Thursday, January 12, 2012

{ Blog Title }

This next post, is the story behind my Blog Title, where I came from, and the definition of my present being. 



I had the typical teenage disconnect from my parents. I was rebellious, careless and fourteen. I was reclusive because the yelling made my head pound and the alcohol burned my nose. Hateful, jealous, and solitary emotions pulsed through my veins. My childhood memories were clouded by my parents reckless, irresponsible behavior, and nothing was going to allow them to see the damage they were inflicting upon my sister and me. Who knew that all the pain they inflicted would be minimal compared to the pain I would feel to lose him. That single event would be a monumental turning point in my life - the catalyst to making me the person that I have become.

I woke to everyone rushing about the house, and my mom's daycare was closing sooner than usual. I noticed her eyes were bloodshot and tear stained; her hands were trembling and lost. She took my little sister into her seemingly lifeless arms and they fell apart together. I knew. I knew exactly what happened. No one had to tell me. I was spinning and all the things around me were becoming a blur. Taken by an act of nature. A life cut short. A brain aneurysm. He was alone when it ruptured, leaking blood into his brain. A subarachnoid hemorrhage they called it. My dad was dead, and there I was stiff, and for once, unemotional. They say I was in shock but I declare otherwise. We always had a simple understanding, my father and I. This was no exception. It wasn't easy-no loss of any kind is-but as the wind tickled my face that hot July afternoon, I smiled because once again he had taught me something: to embrace what has been handed to you, including your life.


So I began the next year a new person. That next softball season I put more sweat and effort into the game. I had a better attitude towards my teammates and with each hit I smacked that ball as if he could catch it. I painted more too. Even as a kid, I was his "little artist." Now, I picked up brushes and colored pencils every chance I could; he was my new found inspiration. I knew he would be proud of me. I began to appreciate my mother more and more each day despite her continuing problems with coping. I tried to look past her imperfections to find her redeeming qualities. It still hurt, but trying to find the good through the bad became my salvation. The simplest things took on new meaning, and even though I was still unsure about my dad's absence, the emptiness left room for another. God became my best friend. I began to let go of the resent and hurt that was a hallmark of my childhood. I learned to rely on my extended family and learned that no matter what, my family was my rock. Good and bad, they were there for me. And so here I am. The new me. The changed me. I'm not so naive about the world being a perfect place; I can see it now in a more clear perspective. For the day my dads eye's closed, was the day mine were opened.
I created this during a very complicated and difficult time in my life. I opened myself to a blank sheet of paper and allowed my emotions and feelings to spew out,  almost too effortlessly. They are now for you to read and interpret as you decide. I found comfort within my own mind.

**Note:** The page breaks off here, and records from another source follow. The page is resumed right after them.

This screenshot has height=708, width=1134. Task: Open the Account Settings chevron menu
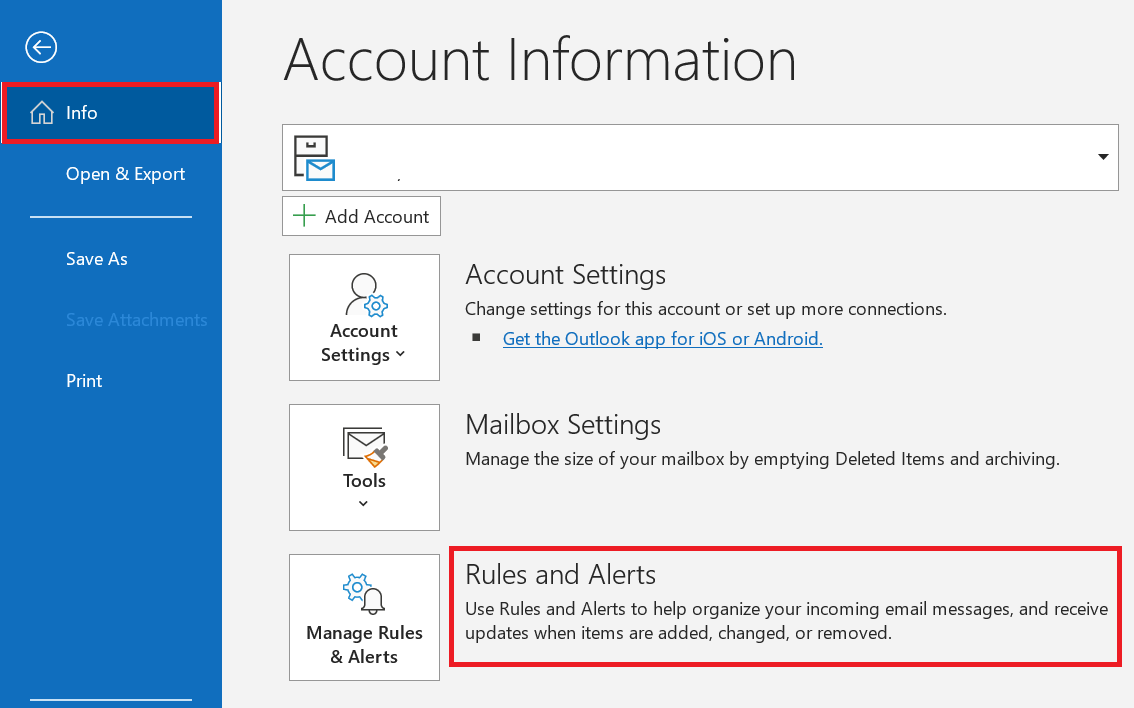coord(401,354)
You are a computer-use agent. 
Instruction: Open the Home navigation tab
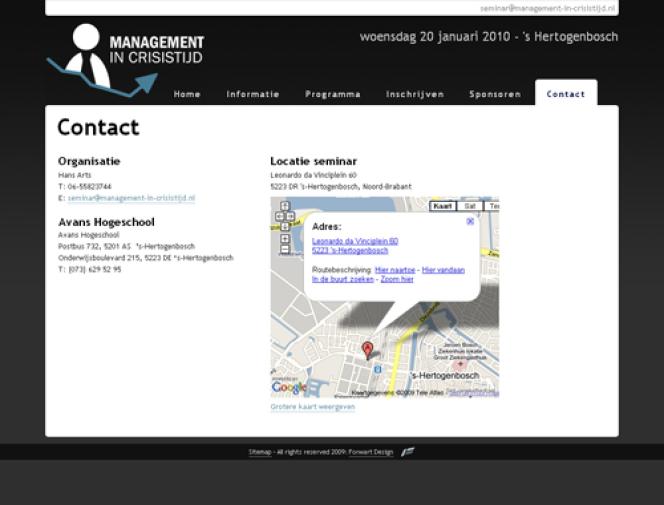click(x=187, y=94)
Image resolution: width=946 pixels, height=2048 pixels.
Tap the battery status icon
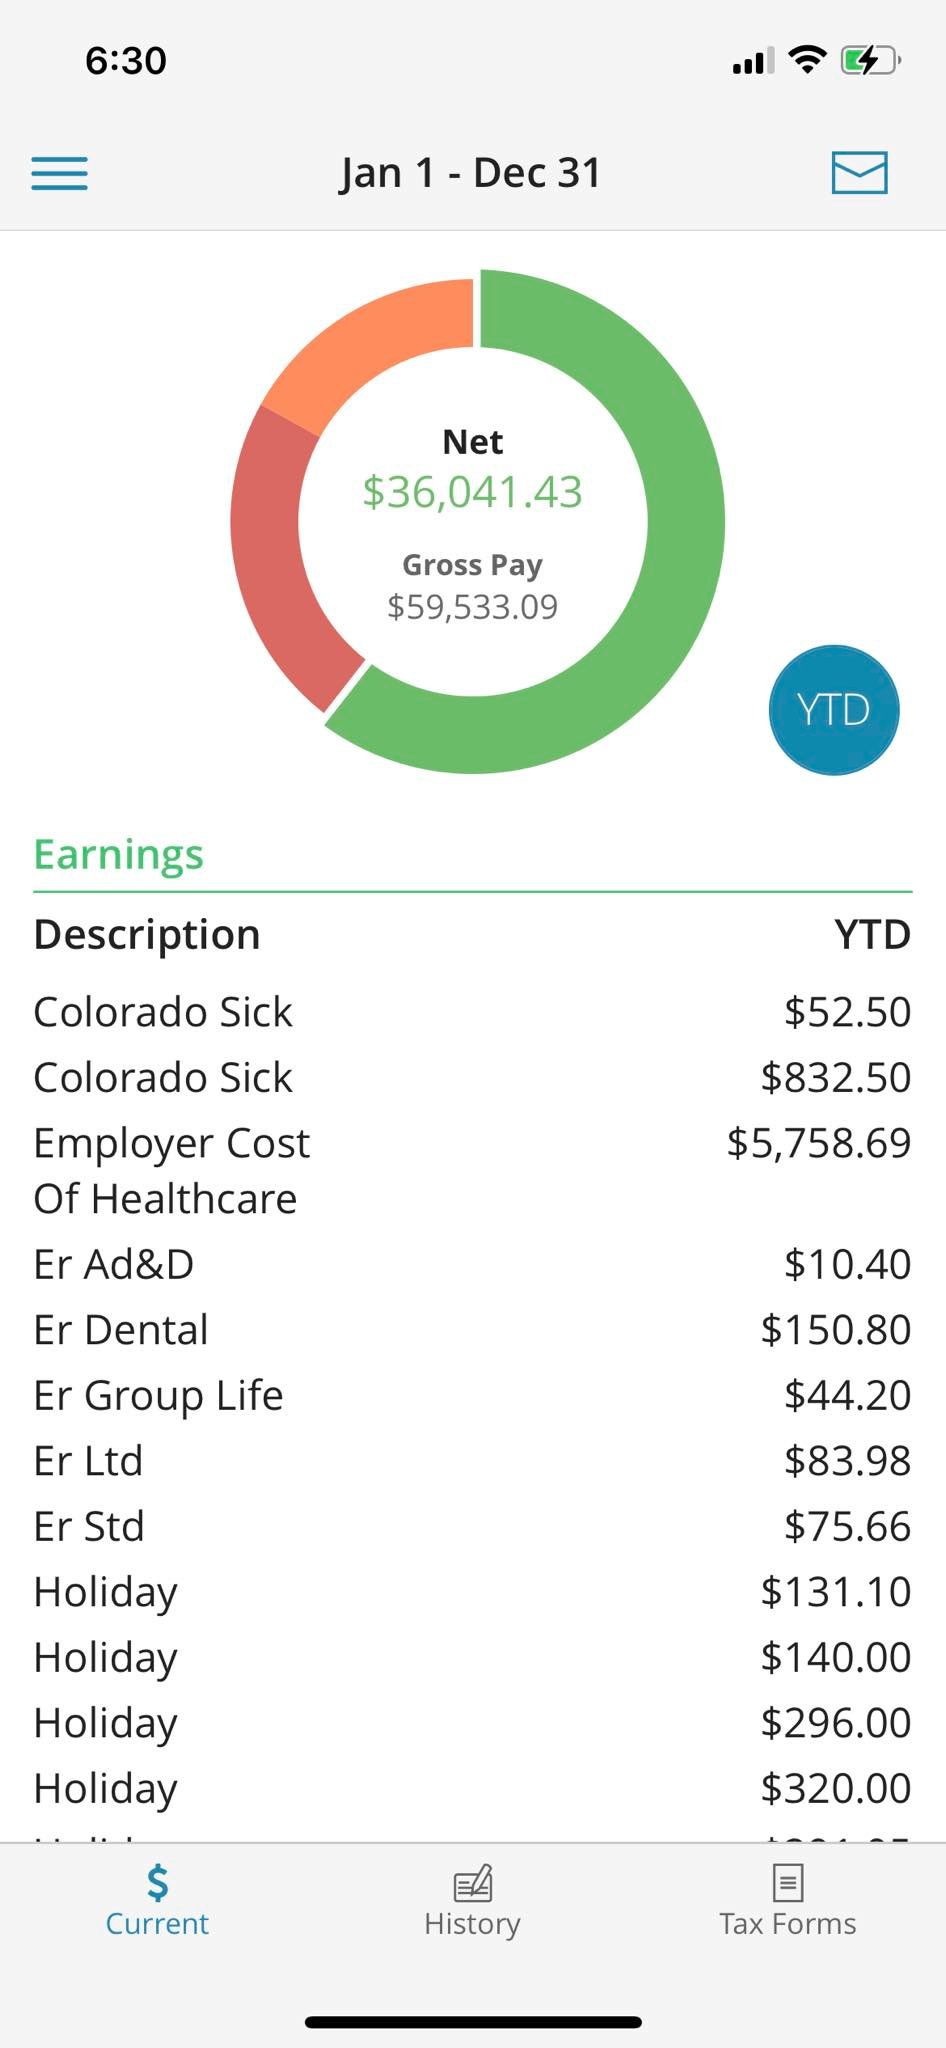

Completely Empty, But Finally Content.


Like a picture trapped in a frame
I feel confined to this wall, called life

You see me, but yet I cannot speak
Fortified by those who have hung me here
I reflect and hold a story that no one will ever know

Held tight, with such preciseness
Transparent to all it seems but you
I long for the moment you become conscious of this

Take me down slow and embrace my features,
Outline the elaborate border of my existence

But of course you wont
The light tends to seize my color and terminates the beauty
Forced to restrain against a white blank barrier of society,
Where I have illustrated and projected the "perfect" image

With each step you take I become more apprehensive
I count the seconds, while you cross the room
Inches from me, you extend your hand
Almost as if the reflection is blinding

Unbearable imprison causes all emotions to detonate
Terrified I weep, feeling humiliated
For the first time I am recognized

Tears stream down, smearing everything they encounter
Simmering at the foundation of my penitentiary

Wanting desperately to escape,
Instead I scream inside

United as one, your flesh burns me
I somehow manage to disregard the reality

All at once the burden of being counterfeit emerges.
Exhaustion hitting full force

Effortless and nonchalantly, I detach myself
Collapsing into the anonymous unknown

Evaluating my duration as I descend
Colliding with the humanity of hell

Pieces strewn in chaos,
Assembling by magnetism into their place
My obligations are finalized

Concluding the complete emptiness, and finally feeling content
Free to linger aimlessly,
Until remains of life are swept away and a new picture is replaced
Only to be trapped in a frame, confined to the wall of life.